::: Dataset extract :::

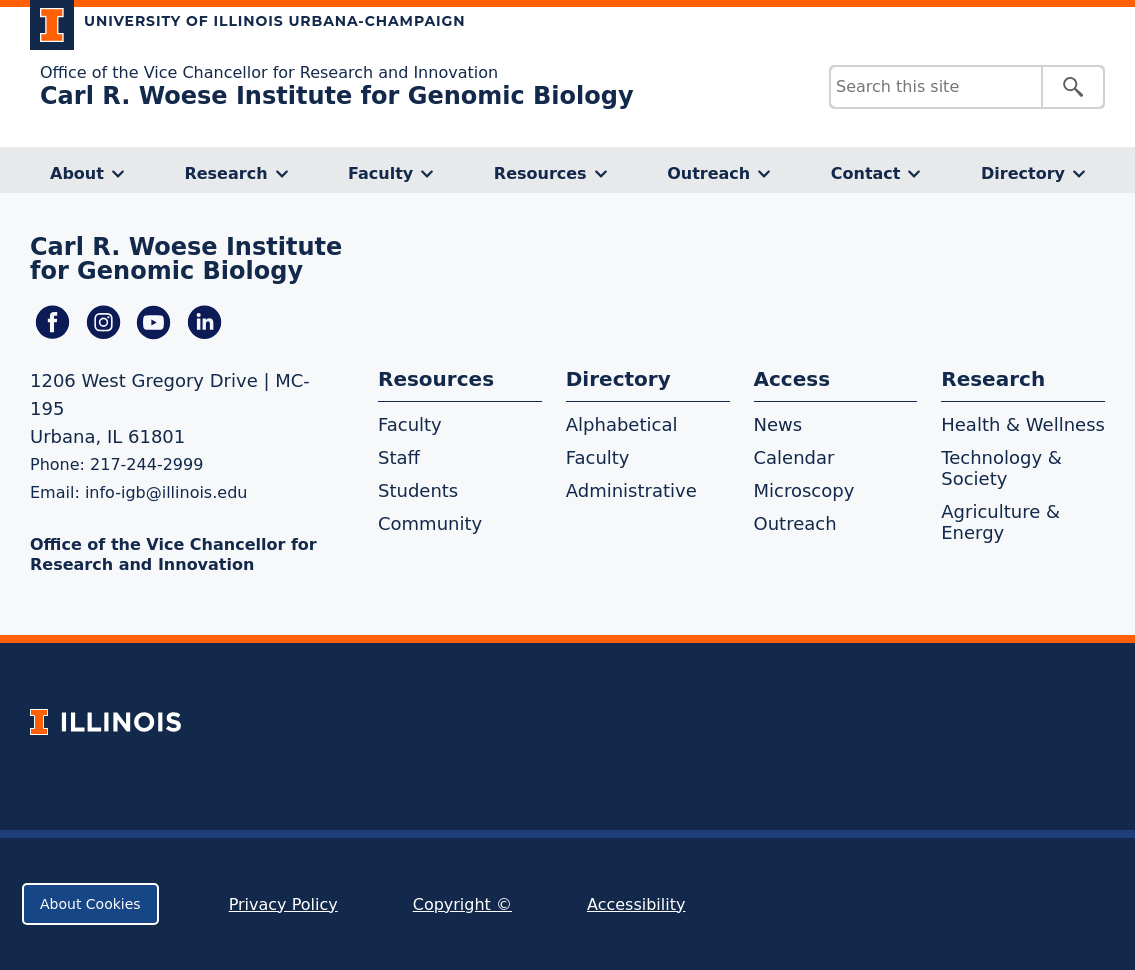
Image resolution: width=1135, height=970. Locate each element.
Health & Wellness (1023, 424)
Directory (1023, 173)
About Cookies (90, 904)
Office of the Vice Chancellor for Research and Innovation (269, 72)
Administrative (631, 490)
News (778, 424)
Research (225, 173)
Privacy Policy (283, 904)
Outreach (708, 173)
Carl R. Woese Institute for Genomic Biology (337, 96)
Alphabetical (622, 424)
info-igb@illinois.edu (166, 492)
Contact (866, 173)
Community (430, 523)
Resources (540, 173)
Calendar (794, 457)
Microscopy (804, 490)
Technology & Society (1001, 468)
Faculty (380, 173)
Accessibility (636, 904)
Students (418, 490)
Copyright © (462, 904)
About (77, 173)
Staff (399, 457)
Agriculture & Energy (1000, 522)
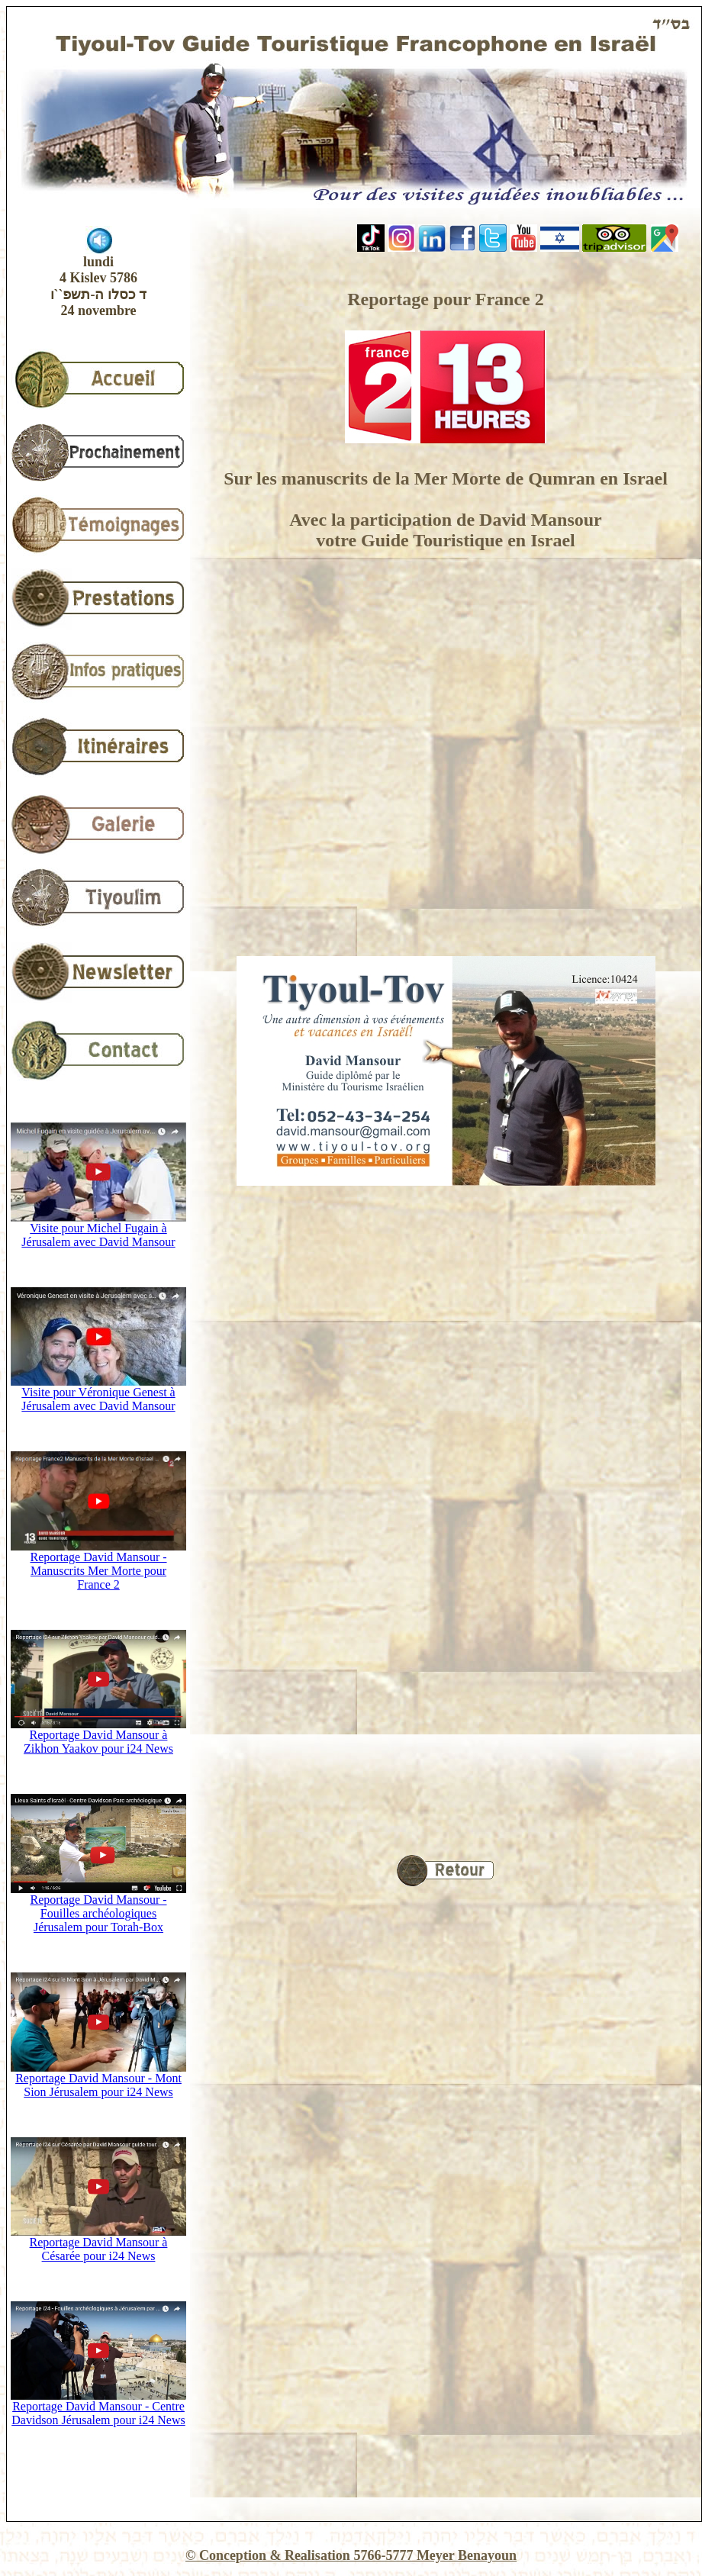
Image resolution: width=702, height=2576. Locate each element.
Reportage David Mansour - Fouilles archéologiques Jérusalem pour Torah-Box (98, 1908)
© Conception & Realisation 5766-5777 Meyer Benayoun (351, 2555)
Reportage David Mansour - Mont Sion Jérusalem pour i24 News (98, 2079)
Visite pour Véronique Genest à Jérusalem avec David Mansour (98, 1393)
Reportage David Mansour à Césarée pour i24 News (98, 2243)
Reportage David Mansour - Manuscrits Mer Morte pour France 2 (98, 1565)
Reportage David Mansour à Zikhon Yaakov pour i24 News (98, 1736)
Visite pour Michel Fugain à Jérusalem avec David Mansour (98, 1229)
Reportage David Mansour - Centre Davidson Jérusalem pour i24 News (98, 2407)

:::

__Assignment__. Exclude every picture, then return precisely the lines that run from the line containing "About (77, 173)" through the end of the entries above.

__Answer to the exercise__.
About (77, 173)
Staff (399, 457)
Agriculture & Energy (1000, 522)
Image resolution: width=702, height=2576. Locate each element.
Reportage David Mansour - Fouilles archéologiques Jérusalem pour Torah-Box (98, 1908)
© Conception & Realisation 5766-5777 Meyer Benayoun (351, 2555)
Reportage David Mansour - Mont Sion Jérusalem pour i24 News (98, 2079)
Visite pour Véronique Genest à Jérusalem avec David Mansour (98, 1393)
Reportage David Mansour à Césarée pour i24 News (98, 2243)
Reportage David Mansour - Manuscrits Mer Morte pour France 2 (98, 1565)
Reportage David Mansour à Zikhon Yaakov pour i24 News (98, 1736)
Visite pour Michel Fugain à Jérusalem avec David Mansour (98, 1229)
Reportage David Mansour - Centre Davidson Jérusalem pour i24 News (98, 2407)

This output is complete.